*** Data for this task Section Begins ***
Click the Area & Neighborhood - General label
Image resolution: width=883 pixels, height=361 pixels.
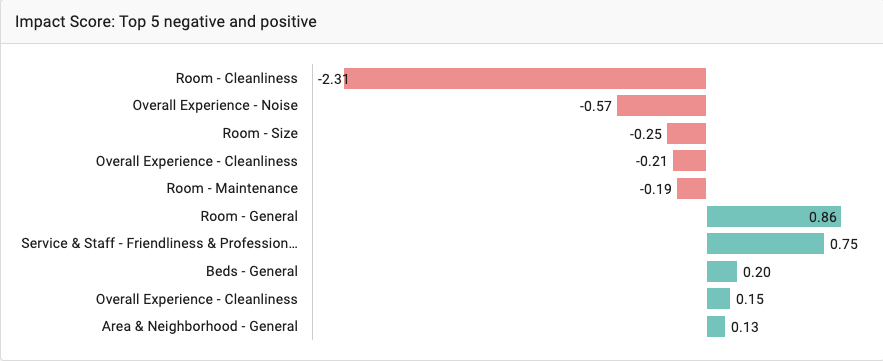(x=200, y=326)
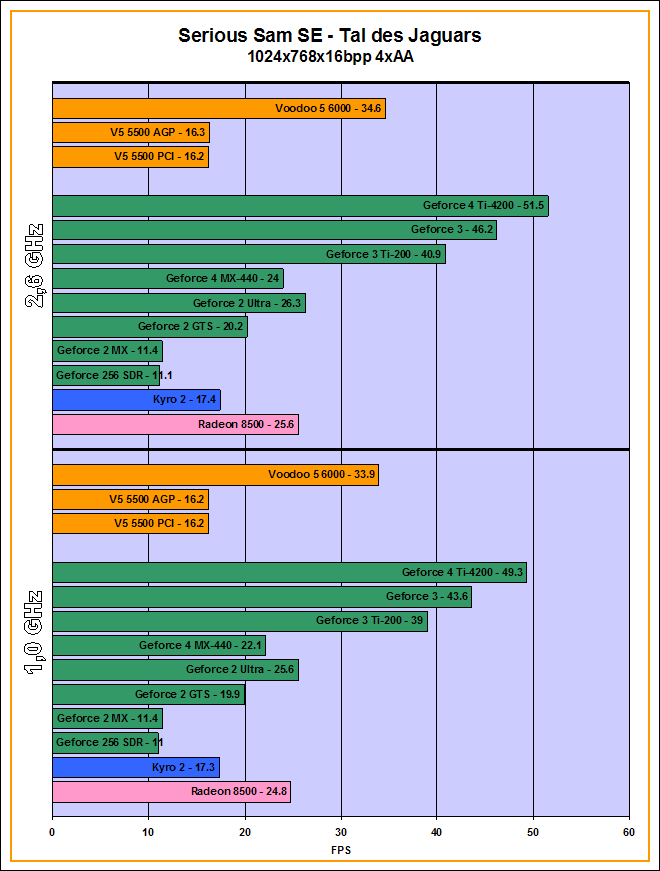Select the Geforce 2 Ultra - 26.3 bar
The width and height of the screenshot is (660, 871).
pos(178,303)
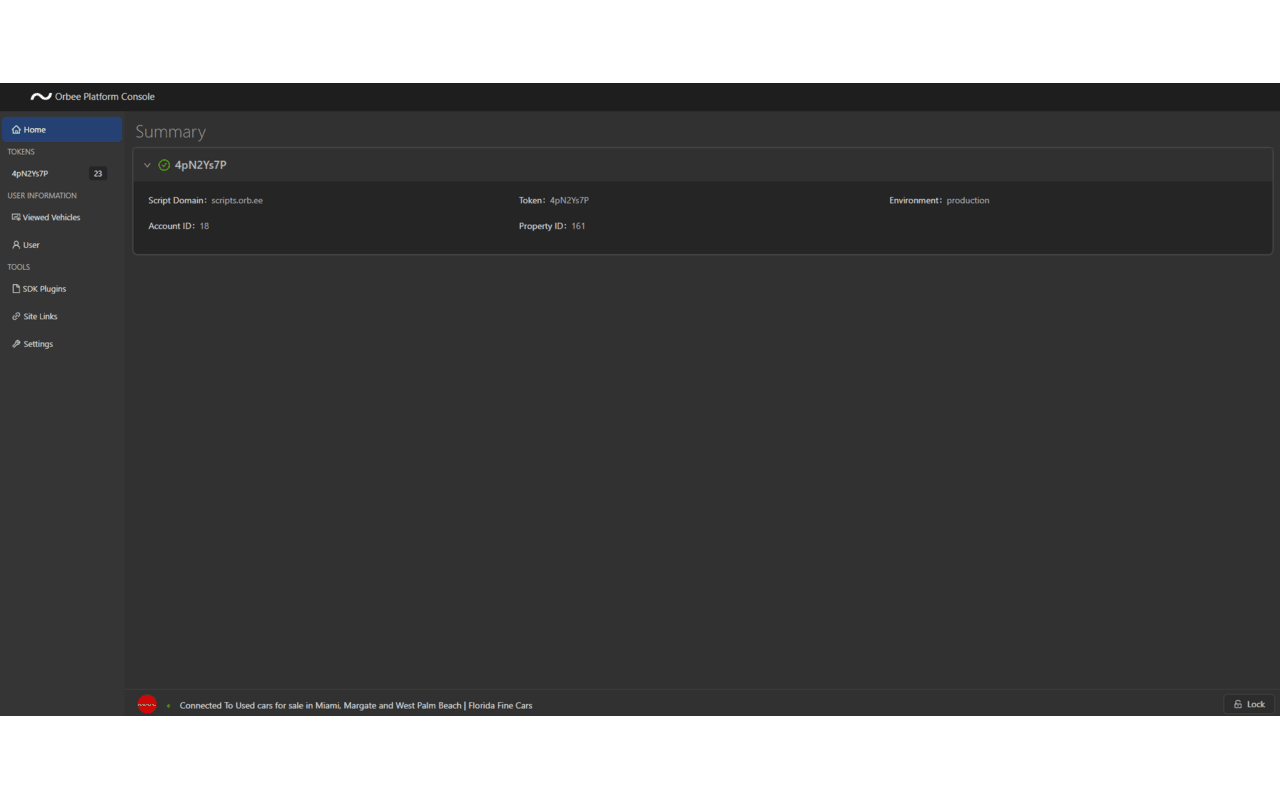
*** Data for this task Section Ends ***
- Work to be completed
Retype the data above exactly, dropping every picture.

- Reply
Click the Area & Neighborhood - General label
Image resolution: width=883 pixels, height=361 pixels.
(x=200, y=326)
Select the Geforce 2 Ultra - 26.3 bar
The width and height of the screenshot is (660, 871).
pos(178,303)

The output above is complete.